BEGIN INPUT RECORDS
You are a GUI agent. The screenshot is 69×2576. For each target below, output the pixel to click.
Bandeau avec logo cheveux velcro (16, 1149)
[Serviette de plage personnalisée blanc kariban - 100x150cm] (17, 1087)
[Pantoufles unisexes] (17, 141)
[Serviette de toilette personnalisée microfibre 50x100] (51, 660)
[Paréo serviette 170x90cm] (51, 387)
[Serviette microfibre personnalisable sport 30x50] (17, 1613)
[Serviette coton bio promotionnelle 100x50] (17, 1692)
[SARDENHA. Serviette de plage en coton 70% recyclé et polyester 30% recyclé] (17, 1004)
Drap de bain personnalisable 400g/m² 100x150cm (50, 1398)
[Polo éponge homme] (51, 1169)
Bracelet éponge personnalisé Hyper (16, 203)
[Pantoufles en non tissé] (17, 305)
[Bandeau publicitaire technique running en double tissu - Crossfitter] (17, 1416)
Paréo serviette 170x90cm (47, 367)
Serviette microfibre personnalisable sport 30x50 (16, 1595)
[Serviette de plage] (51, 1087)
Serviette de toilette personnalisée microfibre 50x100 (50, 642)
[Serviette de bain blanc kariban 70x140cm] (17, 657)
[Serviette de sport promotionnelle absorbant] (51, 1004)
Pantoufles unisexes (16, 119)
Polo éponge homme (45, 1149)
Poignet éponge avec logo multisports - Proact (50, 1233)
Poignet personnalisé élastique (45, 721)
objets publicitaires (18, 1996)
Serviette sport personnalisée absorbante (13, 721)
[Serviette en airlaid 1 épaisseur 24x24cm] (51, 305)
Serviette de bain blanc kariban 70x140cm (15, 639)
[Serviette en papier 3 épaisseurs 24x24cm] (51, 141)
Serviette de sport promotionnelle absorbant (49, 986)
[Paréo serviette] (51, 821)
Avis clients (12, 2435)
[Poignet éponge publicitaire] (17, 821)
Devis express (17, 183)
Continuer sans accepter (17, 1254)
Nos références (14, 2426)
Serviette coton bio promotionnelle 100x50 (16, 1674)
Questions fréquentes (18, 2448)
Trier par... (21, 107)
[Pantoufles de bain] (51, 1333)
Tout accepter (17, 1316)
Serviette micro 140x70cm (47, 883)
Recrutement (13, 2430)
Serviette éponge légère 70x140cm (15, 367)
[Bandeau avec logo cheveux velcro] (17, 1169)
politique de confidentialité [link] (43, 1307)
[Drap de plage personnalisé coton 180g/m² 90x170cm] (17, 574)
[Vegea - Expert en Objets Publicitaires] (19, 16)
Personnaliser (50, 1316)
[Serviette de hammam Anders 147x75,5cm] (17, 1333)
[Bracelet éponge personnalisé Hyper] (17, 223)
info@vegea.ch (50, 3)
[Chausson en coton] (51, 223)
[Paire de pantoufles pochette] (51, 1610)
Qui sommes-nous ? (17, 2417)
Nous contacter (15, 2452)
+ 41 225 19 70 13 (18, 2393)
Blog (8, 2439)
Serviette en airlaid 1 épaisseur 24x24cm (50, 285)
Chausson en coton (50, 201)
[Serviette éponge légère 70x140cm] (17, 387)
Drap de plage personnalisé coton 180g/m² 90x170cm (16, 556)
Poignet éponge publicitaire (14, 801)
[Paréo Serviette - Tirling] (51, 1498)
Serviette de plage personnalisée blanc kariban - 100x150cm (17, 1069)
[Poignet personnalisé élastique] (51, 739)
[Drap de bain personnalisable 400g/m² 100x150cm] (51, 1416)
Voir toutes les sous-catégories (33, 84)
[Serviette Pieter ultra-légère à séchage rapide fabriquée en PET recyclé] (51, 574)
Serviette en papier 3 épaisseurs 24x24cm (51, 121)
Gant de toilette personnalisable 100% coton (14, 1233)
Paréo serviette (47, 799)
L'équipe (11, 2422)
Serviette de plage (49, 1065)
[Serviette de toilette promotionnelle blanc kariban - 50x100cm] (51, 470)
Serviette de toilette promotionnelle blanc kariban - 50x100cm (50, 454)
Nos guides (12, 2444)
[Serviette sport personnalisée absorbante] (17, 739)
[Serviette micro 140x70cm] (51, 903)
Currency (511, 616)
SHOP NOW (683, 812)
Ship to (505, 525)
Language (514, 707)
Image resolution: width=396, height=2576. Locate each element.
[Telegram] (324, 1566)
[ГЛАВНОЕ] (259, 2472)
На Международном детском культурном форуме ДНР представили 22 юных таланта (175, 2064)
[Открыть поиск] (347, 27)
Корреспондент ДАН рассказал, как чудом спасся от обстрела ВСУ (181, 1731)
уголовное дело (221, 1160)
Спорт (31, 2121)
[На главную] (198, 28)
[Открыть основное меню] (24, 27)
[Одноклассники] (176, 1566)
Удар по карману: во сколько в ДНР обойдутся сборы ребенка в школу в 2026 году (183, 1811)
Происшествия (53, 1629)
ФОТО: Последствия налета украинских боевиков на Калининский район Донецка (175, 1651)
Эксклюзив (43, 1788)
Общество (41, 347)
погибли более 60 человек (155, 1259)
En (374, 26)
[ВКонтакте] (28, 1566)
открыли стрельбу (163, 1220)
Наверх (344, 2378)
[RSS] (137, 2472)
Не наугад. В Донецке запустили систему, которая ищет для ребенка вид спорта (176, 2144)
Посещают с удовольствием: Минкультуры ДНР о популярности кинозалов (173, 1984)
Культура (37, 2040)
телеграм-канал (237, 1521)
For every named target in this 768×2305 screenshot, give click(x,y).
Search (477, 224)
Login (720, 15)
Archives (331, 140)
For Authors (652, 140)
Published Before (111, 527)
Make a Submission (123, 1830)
END INPUT RECORDS
* [WHAT TO WORK ON] The answer is to be the complete listing, transcribed exactly.

* [EXERCISE ANSWER]
You are a GUI agent. The screenshot is 69×2576. For each target below, output the pixel to click.
Bandeau avec logo cheveux velcro (16, 1149)
[Serviette de plage personnalisée blanc kariban - 100x150cm] (17, 1087)
[Pantoufles unisexes] (17, 141)
[Serviette de toilette personnalisée microfibre 50x100] (51, 660)
[Paréo serviette 170x90cm] (51, 387)
[Serviette microfibre personnalisable sport 30x50] (17, 1613)
[Serviette coton bio promotionnelle 100x50] (17, 1692)
[SARDENHA. Serviette de plage en coton 70% recyclé et polyester 30% recyclé] (17, 1004)
Drap de bain personnalisable 400g/m² 100x150cm (50, 1398)
[Polo éponge homme] (51, 1169)
Bracelet éponge personnalisé Hyper (16, 203)
[Pantoufles en non tissé] (17, 305)
[Bandeau publicitaire technique running en double tissu - Crossfitter] (17, 1416)
Paréo serviette 170x90cm (47, 367)
Serviette microfibre personnalisable sport 30x50 (16, 1595)
[Serviette de plage] (51, 1087)
Serviette de toilette personnalisée microfibre 50x100 (50, 642)
[Serviette de bain blanc kariban 70x140cm] (17, 657)
[Serviette de sport promotionnelle absorbant] (51, 1004)
Pantoufles unisexes (16, 119)
Polo éponge homme (45, 1149)
Poignet éponge avec logo multisports - Proact (50, 1233)
Poignet personnalisé élastique (45, 721)
objets publicitaires (18, 1996)
Serviette sport personnalisée absorbante (13, 721)
[Serviette en airlaid 1 épaisseur 24x24cm] (51, 305)
Serviette de bain blanc kariban 70x140cm (15, 639)
[Serviette en papier 3 épaisseurs 24x24cm] (51, 141)
Serviette de sport promotionnelle absorbant (49, 986)
[Paréo serviette] (51, 821)
Avis clients (12, 2435)
[Poignet éponge publicitaire] (17, 821)
Devis express (17, 183)
Continuer sans accepter (17, 1254)
Nos références (14, 2426)
Serviette coton bio promotionnelle 100x50 (16, 1674)
Questions fréquentes (18, 2448)
Trier par... (21, 107)
[Pantoufles de bain] (51, 1333)
Tout accepter (17, 1316)
Serviette micro 140x70cm (47, 883)
Recrutement (13, 2430)
Serviette éponge légère 70x140cm (15, 367)
[Bandeau avec logo cheveux velcro] (17, 1169)
politique de confidentialité [link] (43, 1307)
[Drap de plage personnalisé coton 180g/m² 90x170cm] (17, 574)
[Vegea - Expert en Objets Publicitaires] (19, 16)
Personnaliser (50, 1316)
[Serviette de hammam Anders 147x75,5cm] (17, 1333)
[Bracelet éponge personnalisé Hyper] (17, 223)
info@vegea.ch (50, 3)
[Chausson en coton] (51, 223)
[Paire de pantoufles pochette] (51, 1610)
Qui sommes-nous ? (17, 2417)
Nous contacter (15, 2452)
+ 41 225 19 70 13 (18, 2393)
Blog (8, 2439)
Serviette en airlaid 1 épaisseur 24x24cm (50, 285)
Chausson en coton (50, 201)
[Serviette éponge légère 70x140cm] (17, 387)
Drap de plage personnalisé coton 180g/m² 90x170cm (16, 556)
Poignet éponge publicitaire (14, 801)
[Paréo Serviette - Tirling] (51, 1498)
Serviette de plage personnalisée blanc kariban - 100x150cm (17, 1069)
[Poignet personnalisé élastique] (51, 739)
[Drap de bain personnalisable 400g/m² 100x150cm] (51, 1416)
Voir toutes les sous-catégories (33, 84)
[Serviette Pieter ultra-légère à séchage rapide fabriquée en PET recyclé] (51, 574)
Serviette en papier 3 épaisseurs 24x24cm (51, 121)
Gant de toilette personnalisable 100% coton (14, 1233)
Paréo serviette (47, 799)
L'équipe (11, 2422)
Serviette de plage (49, 1065)
[Serviette de toilette promotionnelle blanc kariban - 50x100cm] (51, 470)
Serviette de toilette promotionnelle blanc kariban - 50x100cm (50, 454)
Nos guides (12, 2444)
[Serviette sport personnalisée absorbante] (17, 739)
[Serviette micro 140x70cm] (51, 903)
Currency (511, 616)
SHOP NOW (683, 812)
Ship to (505, 525)
Language (514, 707)
Image resolution: width=396, height=2576. Locate each element.
[Telegram] (324, 1566)
[ГЛАВНОЕ] (259, 2472)
На Международном детском культурном форуме ДНР представили 22 юных таланта (175, 2064)
[Открыть поиск] (347, 27)
Корреспондент ДАН рассказал, как чудом спасся от обстрела ВСУ (181, 1731)
уголовное дело (221, 1160)
Спорт (31, 2121)
[На главную] (198, 28)
[Открыть основное меню] (24, 27)
[Одноклассники] (176, 1566)
Удар по карману: во сколько в ДНР обойдутся сборы ребенка в школу в 2026 году (183, 1811)
Происшествия (53, 1629)
ФОТО: Последствия налета украинских боевиков на Калининский район Донецка (175, 1651)
Эксклюзив (43, 1788)
Общество (41, 347)
погибли более 60 человек (155, 1259)
En (374, 26)
[ВКонтакте] (28, 1566)
открыли стрельбу (163, 1220)
Наверх (344, 2378)
[RSS] (137, 2472)
Не наугад. В Донецке запустили систему, которая ищет для ребенка вид спорта (176, 2144)
Посещают с удовольствием: Минкультуры ДНР о популярности кинозалов (173, 1984)
Культура (37, 2040)
телеграм-канал (237, 1521)
For every named target in this 768×2305 screenshot, give click(x,y).
Search (477, 224)
Login (720, 15)
Archives (331, 140)
For Authors (652, 140)
Published Before (111, 527)
Make a Submission (123, 1830)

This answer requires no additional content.